* [Task instructions] Return every entry exactly, except for any pictures.

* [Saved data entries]
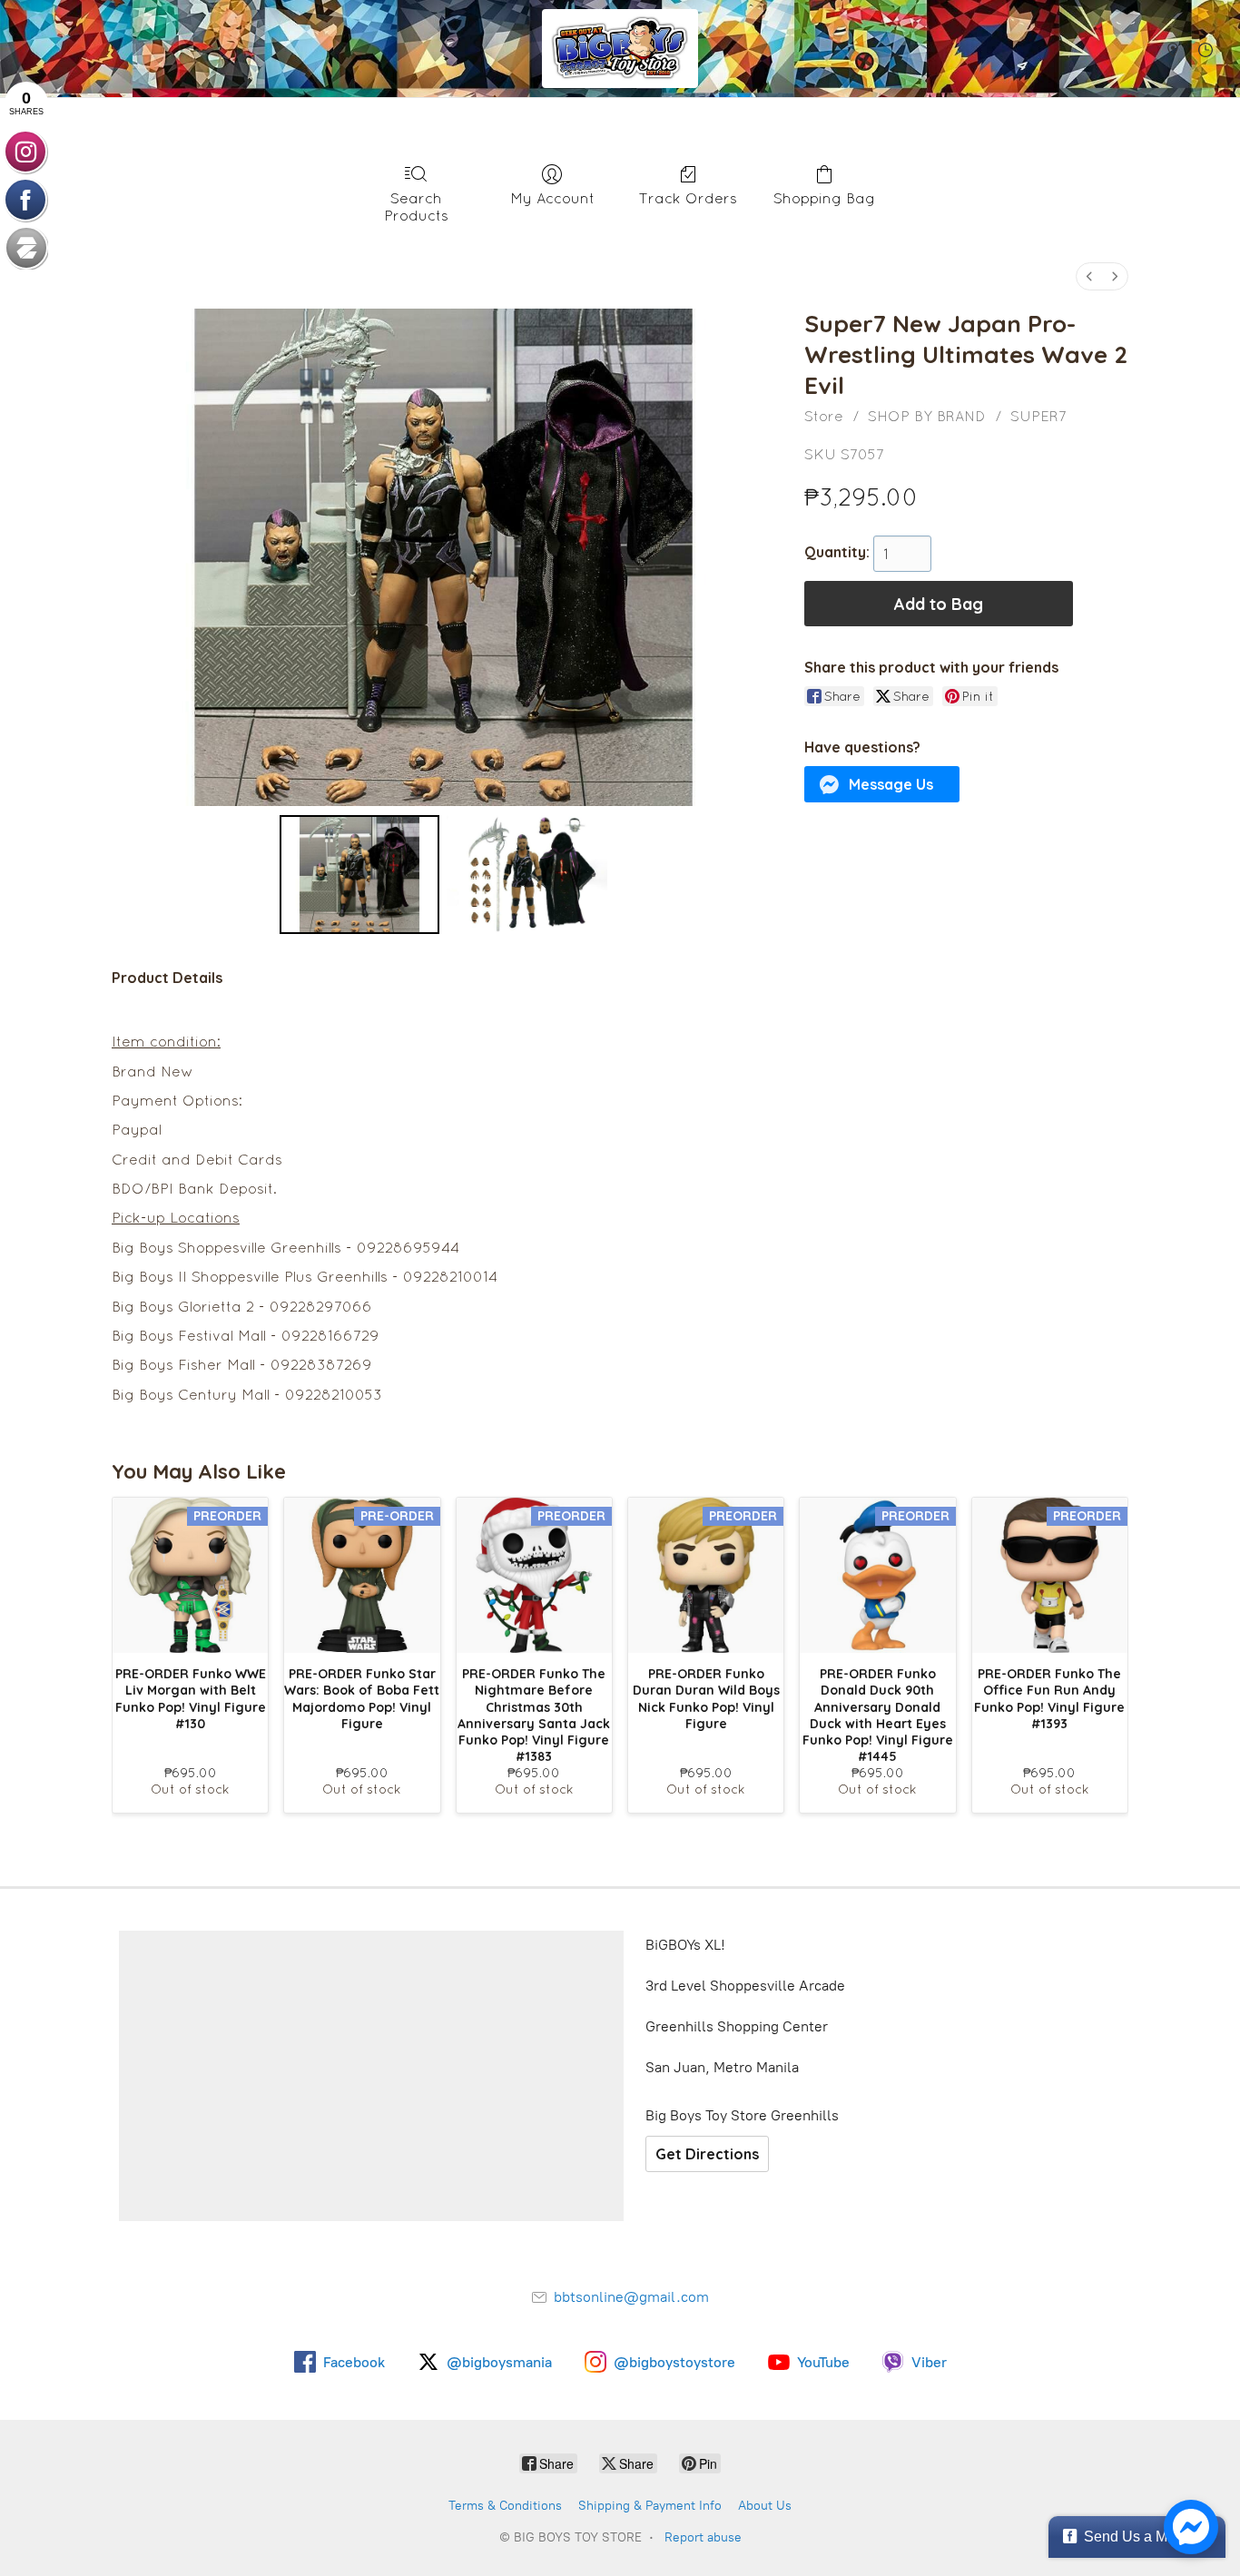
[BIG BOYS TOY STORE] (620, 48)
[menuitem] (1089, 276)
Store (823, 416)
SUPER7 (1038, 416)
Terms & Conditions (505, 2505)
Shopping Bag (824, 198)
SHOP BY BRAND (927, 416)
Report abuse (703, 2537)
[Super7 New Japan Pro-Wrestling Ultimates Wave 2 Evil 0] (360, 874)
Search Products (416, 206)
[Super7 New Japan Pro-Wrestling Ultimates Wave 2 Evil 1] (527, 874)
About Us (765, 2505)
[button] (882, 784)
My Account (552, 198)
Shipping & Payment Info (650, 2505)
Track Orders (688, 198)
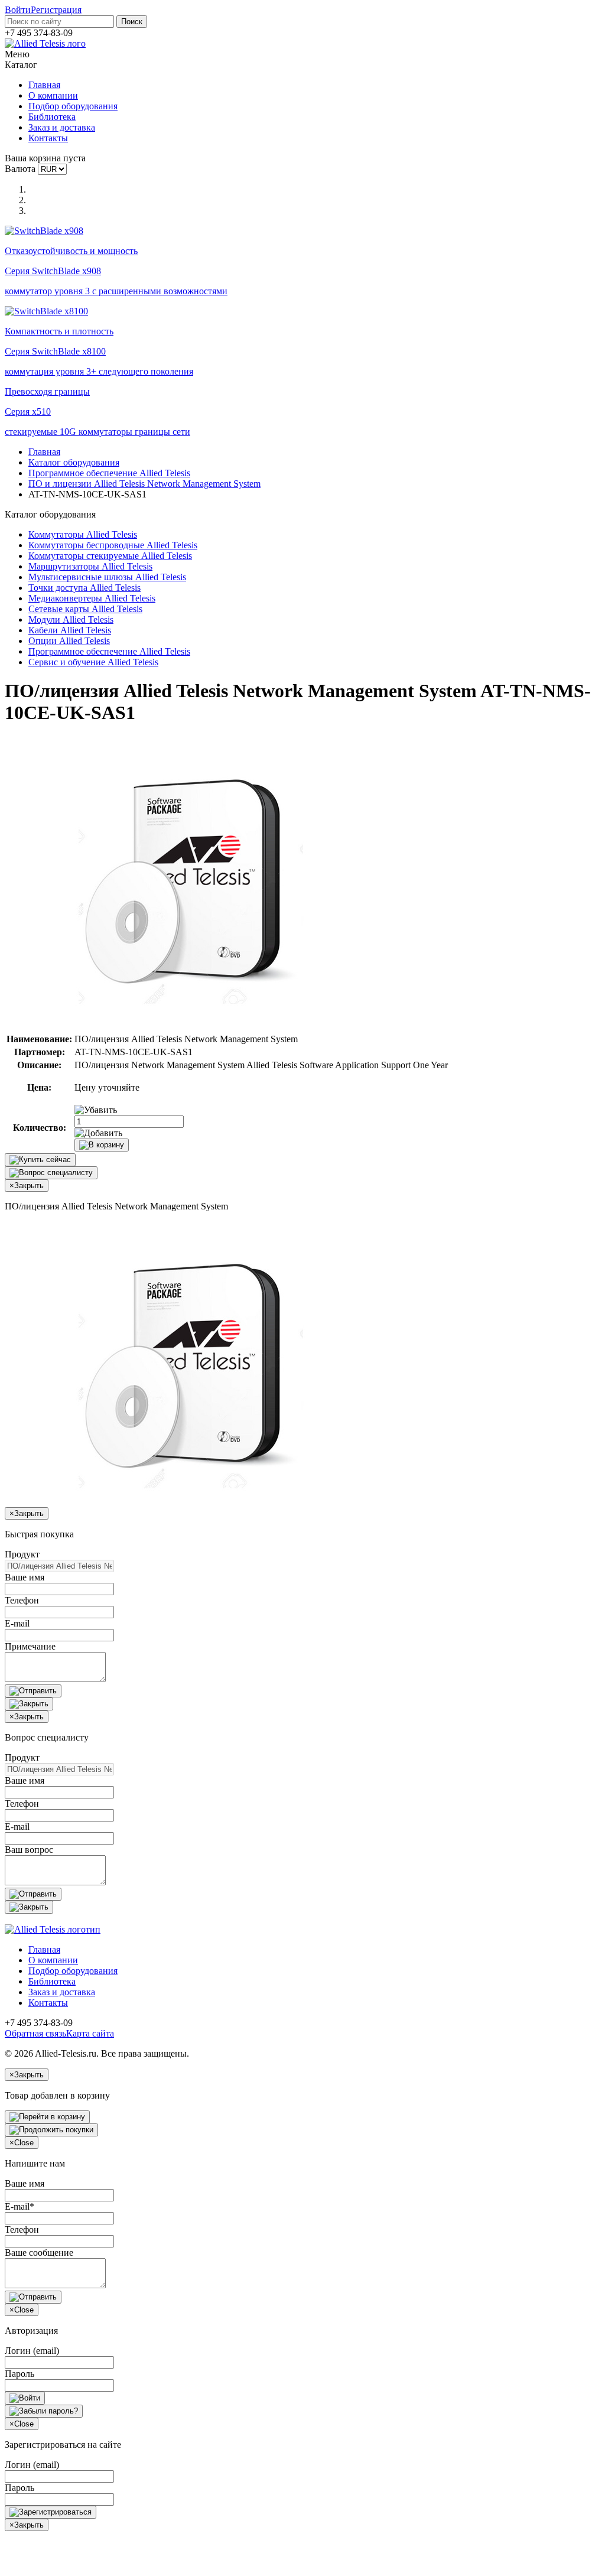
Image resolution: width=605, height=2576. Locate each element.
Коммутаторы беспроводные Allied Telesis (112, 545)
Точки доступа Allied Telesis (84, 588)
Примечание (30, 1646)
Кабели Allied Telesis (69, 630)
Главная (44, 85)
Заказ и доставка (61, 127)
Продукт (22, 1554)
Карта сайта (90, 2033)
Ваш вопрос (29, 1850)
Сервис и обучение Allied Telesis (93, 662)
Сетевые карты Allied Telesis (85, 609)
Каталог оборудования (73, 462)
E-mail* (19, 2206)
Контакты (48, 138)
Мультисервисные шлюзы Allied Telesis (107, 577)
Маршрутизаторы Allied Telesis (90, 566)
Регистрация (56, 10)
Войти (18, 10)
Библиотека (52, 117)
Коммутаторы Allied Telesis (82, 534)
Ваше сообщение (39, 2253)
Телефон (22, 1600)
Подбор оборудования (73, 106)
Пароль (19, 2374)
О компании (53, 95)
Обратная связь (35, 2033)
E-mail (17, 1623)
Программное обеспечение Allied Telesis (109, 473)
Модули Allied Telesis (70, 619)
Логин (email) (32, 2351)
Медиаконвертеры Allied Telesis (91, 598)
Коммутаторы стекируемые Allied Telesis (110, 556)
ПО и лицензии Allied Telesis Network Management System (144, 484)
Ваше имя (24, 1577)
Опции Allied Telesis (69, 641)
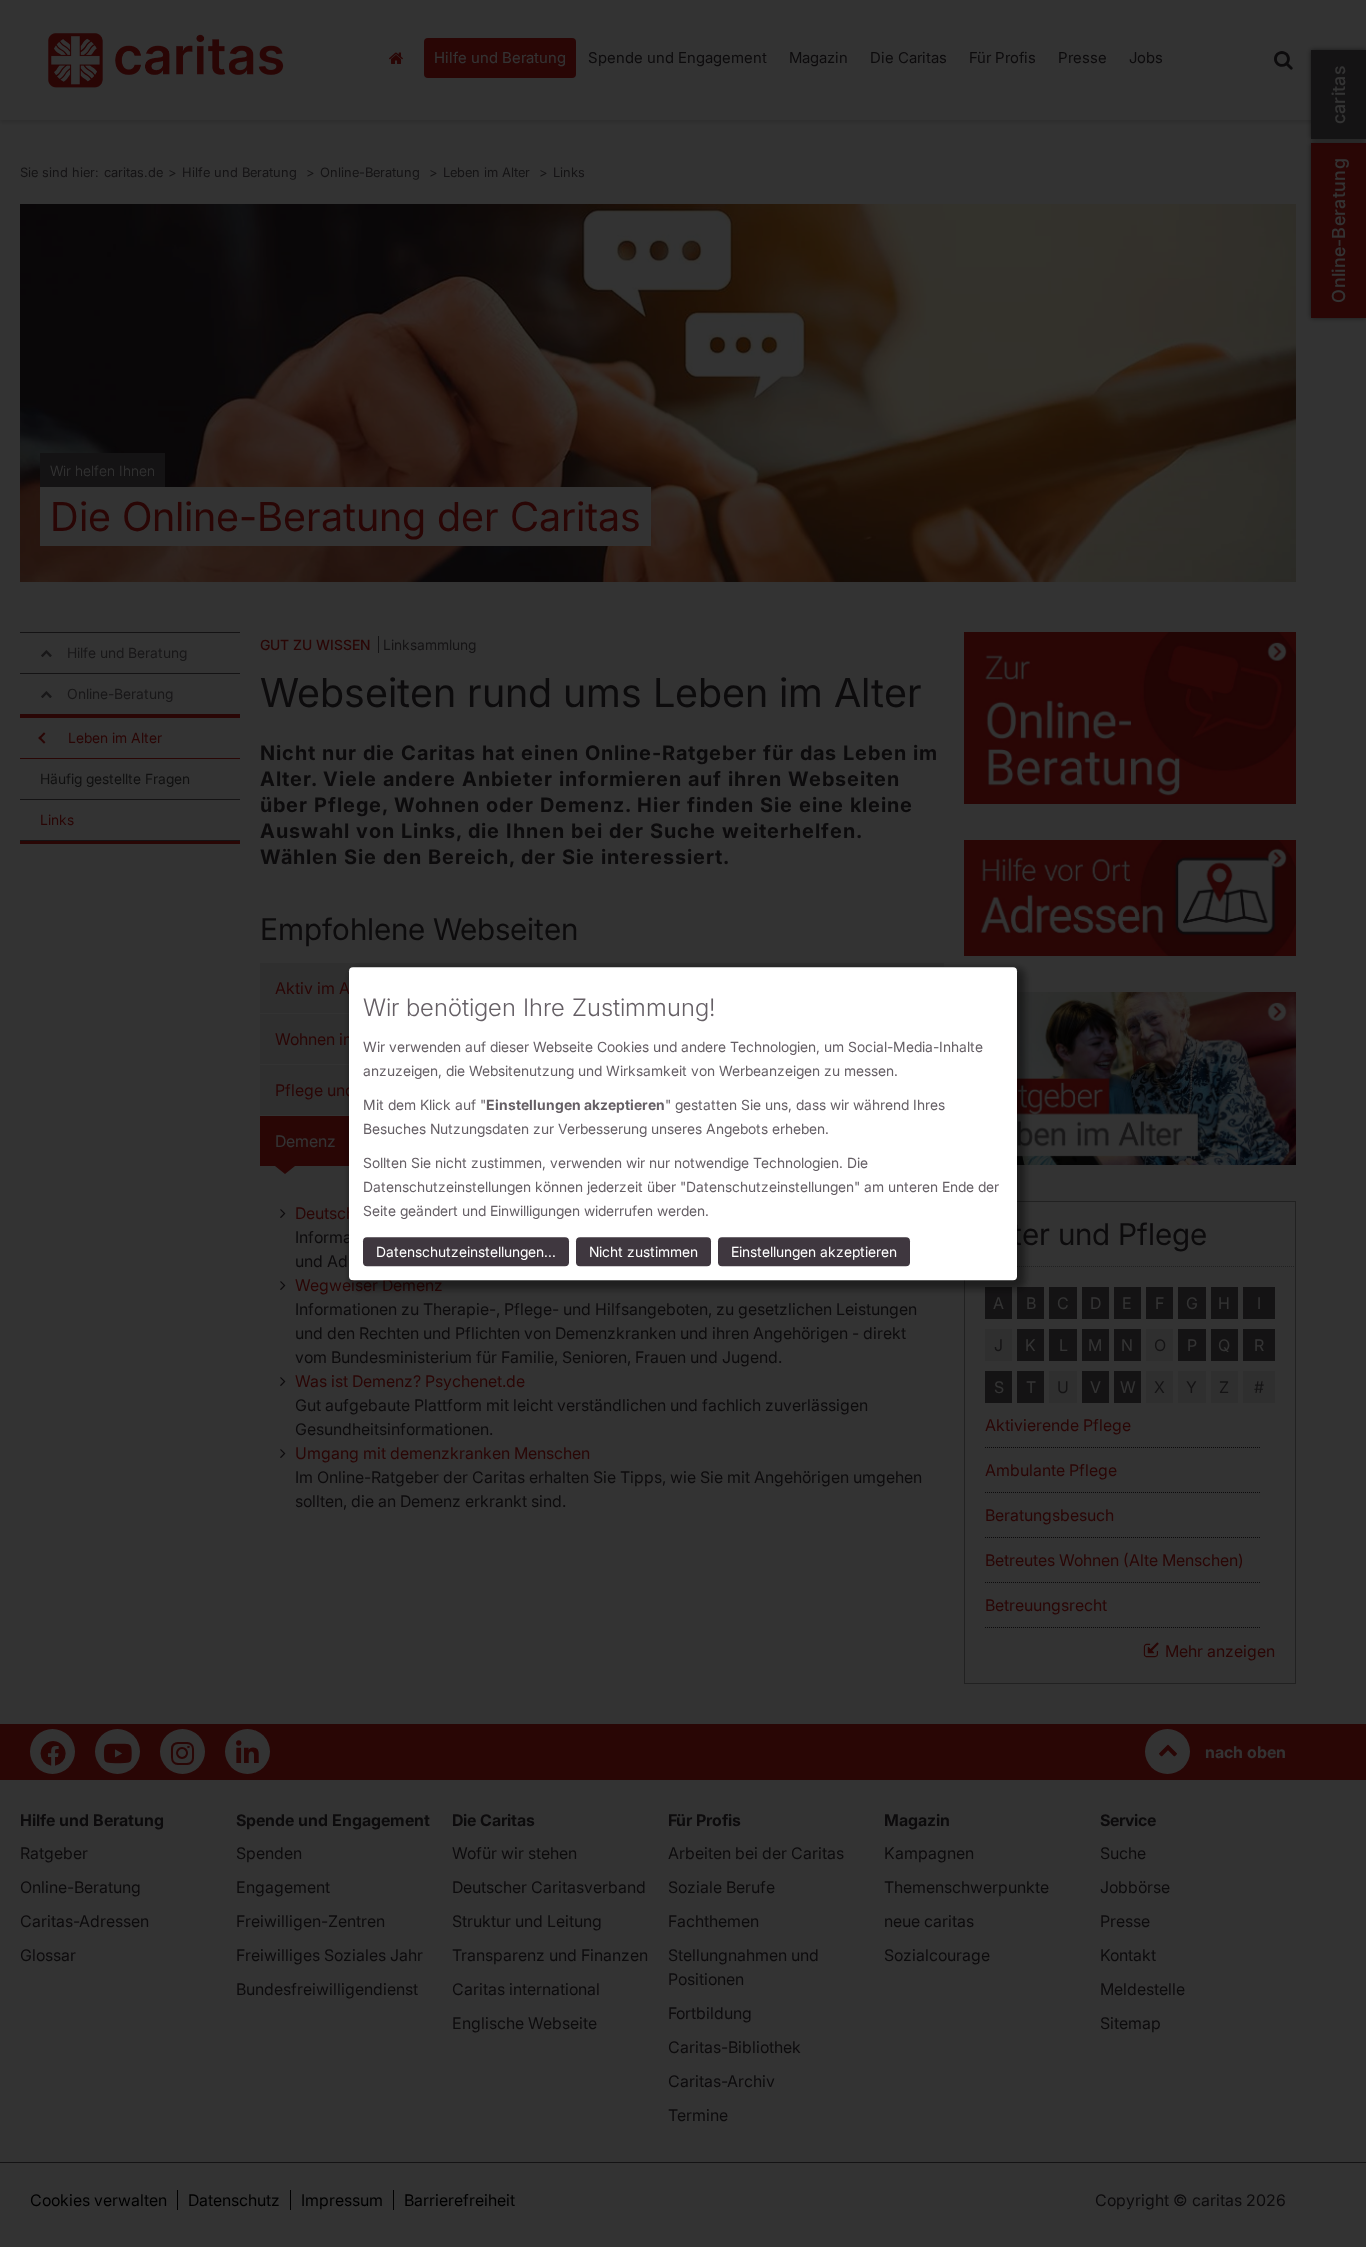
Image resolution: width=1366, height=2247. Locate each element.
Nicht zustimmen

* [Written answer]
[BIG BOYS TOY STORE] (620, 48)
[menuitem] (1089, 276)
Store (823, 416)
SUPER7 (1038, 416)
Terms & Conditions (505, 2505)
Shopping Bag (824, 198)
SHOP BY BRAND (927, 416)
Report abuse (703, 2537)
[Super7 New Japan Pro-Wrestling Ultimates Wave 2 Evil 0] (360, 874)
Search Products (416, 206)
[Super7 New Japan Pro-Wrestling Ultimates Wave 2 Evil 1] (527, 874)
About Us (765, 2505)
[button] (882, 784)
My Account (552, 198)
Shipping & Payment Info (650, 2505)
Track Orders (688, 198)
Image resolution: width=605, height=2576. Locate each element.
Коммутаторы беспроводные Allied Telesis (112, 545)
Точки доступа Allied Telesis (84, 588)
Примечание (30, 1646)
Кабели Allied Telesis (69, 630)
Главная (44, 85)
Заказ и доставка (61, 127)
Продукт (22, 1554)
Карта сайта (90, 2033)
Ваш вопрос (29, 1850)
Сервис и обучение Allied Telesis (93, 662)
Сетевые карты Allied Telesis (85, 609)
Каталог оборудования (73, 462)
E-mail* (19, 2206)
Контакты (48, 138)
Мультисервисные шлюзы Allied Telesis (107, 577)
Маршрутизаторы Allied Telesis (90, 566)
Регистрация (56, 10)
Войти (18, 10)
Библиотека (52, 117)
Коммутаторы Allied Telesis (82, 534)
Ваше сообщение (39, 2253)
Телефон (22, 1600)
Подбор оборудования (73, 106)
Пароль (19, 2374)
О компании (53, 95)
Обратная связь (35, 2033)
E-mail (17, 1623)
Программное обеспечение Allied Telesis (109, 473)
Модули Allied Telesis (70, 619)
Логин (email) (32, 2351)
Медиаконвертеры Allied Telesis (91, 598)
Коммутаторы стекируемые Allied Telesis (110, 556)
ПО и лицензии Allied Telesis Network Management System (144, 484)
Ваше имя (24, 1577)
Опции Allied Telesis (69, 641)
Image resolution: width=1366, height=2247. Locate each element.
Nicht zustimmen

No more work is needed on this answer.